A Royal Ambiguity: Part I
St. Peter wrote about sacrificial Christian identity, but a disgruntled Saxon lawyer turned a Liberal theologian's concepts into the foundation of LCMS polity
Few Bible passages have done more institutional work in the Lutheran Church—Missouri Synod (LCMS) than 1 Peter 2:9:
“But you are a chosen race, a royal priesthood, a holy nation, a people for His own possession, that you may proclaim the excellencies of Him who called you out of darkness into His marvelous light.”
The verse appears in LCMS convention essays, pastoral columns, lay empowerment literature, house organs, and synodical teaching with remarkable regularity. It is deployed to affirm the priesthood of all believers and to justify functionally repositioning possession of the Keys to the laity. Within that transfer, the laity is exhorted to “speak the Gospel and forgiveness in their daily vocations”, thereby cloaking themselves with an authority that should belong exclusively to pastors.
The typical presentation quotes Luther and C.F.W. Walther at length, celebrates the spiritual priesthood, and urges the baptized to exercise that priestly identity. As pastoral encouragement, this is unobjectionable. As theology, it needs more attention, because 1 Peter 2:9 has quite a career in the LCMS and the Wisconsin Evangelical Lutheran Synod (WELS). The time and distance between what Peter wrote and what Missouri has made of it have produced many unintended consequences.
Peering into Peter’s Paper
Peter’s “royal priesthood” is not an ecclesiological statement or position about church governance. Nor is it a statement about who holds the Keys, or how ministerial authority is distributed, or what laypeople may do in relation to the pastoral office. It is simply and only a declaration of identity and vocation: baptized Christians are a priestly people insofar as their lives are informed and characterized by sacrifice, prayer, proclamation, and the bearing of God’s gifts and promises into a watching, but cynical and hostile world. The passage calls Christians to be something (a people set apart for sacrificial living), not to possess something in competition with or as a check upon the pastoral office.
This distinction is critical because the LCMS has appropriated Peter’s language for purposes the Sainted Apostle never had in mind. When the text is read as Peter wrote it, the royal priesthood is a call to live as sincere Christians. However, when the text is read as Walther deployed it, the royal priesthood becomes a thinly constructed argument about the what, where, why, and how of ecclesiastical authority. Both versions contain truth, but they are not the same reading.
The Stephan Crisis
Every LCMS seminary student knows the outline of the Martin Stephan affair (excuse the pun).
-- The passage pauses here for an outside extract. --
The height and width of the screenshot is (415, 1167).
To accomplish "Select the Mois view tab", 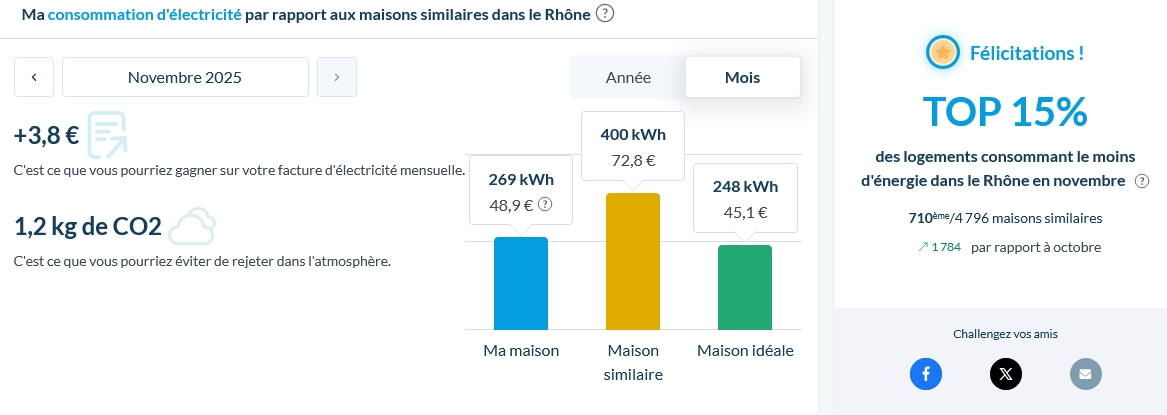I will click(x=742, y=77).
However, the implications of that scandal for the Synod’s theology of ministry are less well known or considered.
In 1838, Martin Stephan led roughly 700 Saxon Lutherans from Dresden to Missouri. Stephan had cultivated an almost episcopal authority over the group during years of leadership of the conventicle in Saxony, and he was formally invested as bishop aboard the ship Olbers on January 14, 1839, and a “Pledge of Subjection” was signed on the riverboat Selma on February 16. However, within months, he was removed for sexual misconduct and financial impropriety (there is reason to be cautious about all the tawdry details).1 He was deposed on May 30, 1839, and involuntarily shipped across the Mississippi the following day to live in exile in Illinois, dropped at a rock formation known as Devil’s Bake Oven in Grand Tower.2 Stephan spent his final four months of life as pastor of Trinity Lutheran Church in Red Bud, Illinois, where he was greatly beloved by his congregation.3
Running Stephan out of Perry County created an ecclesiological emergency for the Saxon immigrants. Whether intentionally or not, Stephan’s charisma had concentrated the colony’s churchly identity in his person and office. So, if the legitimacy of their church depended on their bishop, and the bishop was a fraud, were they even or ever a church at all? Were their sacraments valid? Was their confession and absolution worth anything? Had their pastors been legitimately called? The transplanted Lutherans had to confront the reality that their pied piper was apparently a wolf who led them (their womenfolk, especially) into the wilderness to be devoured. Indeed, some go so far as to say Stephan was a cult leader.
A Lawyer’s Brief
It was not C.F.W. Walther who first proposed the ecclesiological solution that would become Missouri’s signature doctrine. It was a lawyer.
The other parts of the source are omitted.